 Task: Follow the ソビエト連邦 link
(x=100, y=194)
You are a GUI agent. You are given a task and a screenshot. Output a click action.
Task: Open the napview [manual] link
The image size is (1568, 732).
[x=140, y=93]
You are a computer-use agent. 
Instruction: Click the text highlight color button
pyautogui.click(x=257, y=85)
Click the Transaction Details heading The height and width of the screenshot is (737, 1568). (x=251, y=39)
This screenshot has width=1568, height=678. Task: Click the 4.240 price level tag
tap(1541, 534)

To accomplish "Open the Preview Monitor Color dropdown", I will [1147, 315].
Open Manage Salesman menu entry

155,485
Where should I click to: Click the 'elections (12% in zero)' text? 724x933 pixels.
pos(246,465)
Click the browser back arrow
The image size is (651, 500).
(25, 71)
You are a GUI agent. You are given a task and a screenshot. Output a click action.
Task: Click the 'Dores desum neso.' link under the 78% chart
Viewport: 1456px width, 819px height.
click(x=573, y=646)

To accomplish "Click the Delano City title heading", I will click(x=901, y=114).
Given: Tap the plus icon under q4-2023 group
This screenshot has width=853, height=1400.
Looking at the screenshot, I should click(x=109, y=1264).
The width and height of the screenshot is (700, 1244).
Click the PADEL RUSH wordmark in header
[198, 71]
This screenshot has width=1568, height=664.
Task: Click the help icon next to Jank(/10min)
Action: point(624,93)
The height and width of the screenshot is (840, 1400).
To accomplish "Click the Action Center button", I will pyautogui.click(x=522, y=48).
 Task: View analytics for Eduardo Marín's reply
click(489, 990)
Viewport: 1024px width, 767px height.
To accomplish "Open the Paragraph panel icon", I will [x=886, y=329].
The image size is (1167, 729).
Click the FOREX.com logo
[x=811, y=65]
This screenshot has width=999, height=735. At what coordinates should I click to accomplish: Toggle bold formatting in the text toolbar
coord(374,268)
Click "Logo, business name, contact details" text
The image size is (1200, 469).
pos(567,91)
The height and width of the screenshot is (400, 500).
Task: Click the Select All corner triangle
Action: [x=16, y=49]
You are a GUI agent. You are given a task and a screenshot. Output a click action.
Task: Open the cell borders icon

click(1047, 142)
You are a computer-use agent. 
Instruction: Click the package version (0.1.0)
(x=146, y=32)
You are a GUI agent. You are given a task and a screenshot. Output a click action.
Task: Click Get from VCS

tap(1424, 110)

Given exercise -
Can you arrange the stretch of rows above, from the first row through the line containing "will click(x=901, y=114).", as a numbered list with blank lines left out?

Answer for the task -
1.  Task: Follow the ソビエト連邦 link
2. (x=100, y=194)
3. You are a GUI agent. You are given a task and a screenshot. Output a click action.
4. Task: Open the napview [manual] link
5. The image size is (1568, 732).
6. [x=140, y=93]
7. You are a computer-use agent. 
8. Instruction: Click the text highlight color button
9. pyautogui.click(x=257, y=85)
10. Click the Transaction Details heading The height and width of the screenshot is (737, 1568). (x=251, y=39)
11. This screenshot has width=1568, height=678. Task: Click the 4.240 price level tag
12. tap(1541, 534)
13. To accomplish "Open the Preview Monitor Color dropdown", I will [1147, 315].
14. Open Manage Salesman menu entry
15. 155,485
16. Where should I click to: Click the 'elections (12% in zero)' text? 724x933 pixels.
17. pos(246,465)
18. Click the browser back arrow
19. The image size is (651, 500).
20. (25, 71)
21. You are a GUI agent. You are given a task and a screenshot. Output a click action.
22. Task: Click the 'Dores desum neso.' link under the 78% chart
23. Viewport: 1456px width, 819px height.
24. click(x=573, y=646)
25. To accomplish "Click the Delano City title heading", I will click(x=901, y=114).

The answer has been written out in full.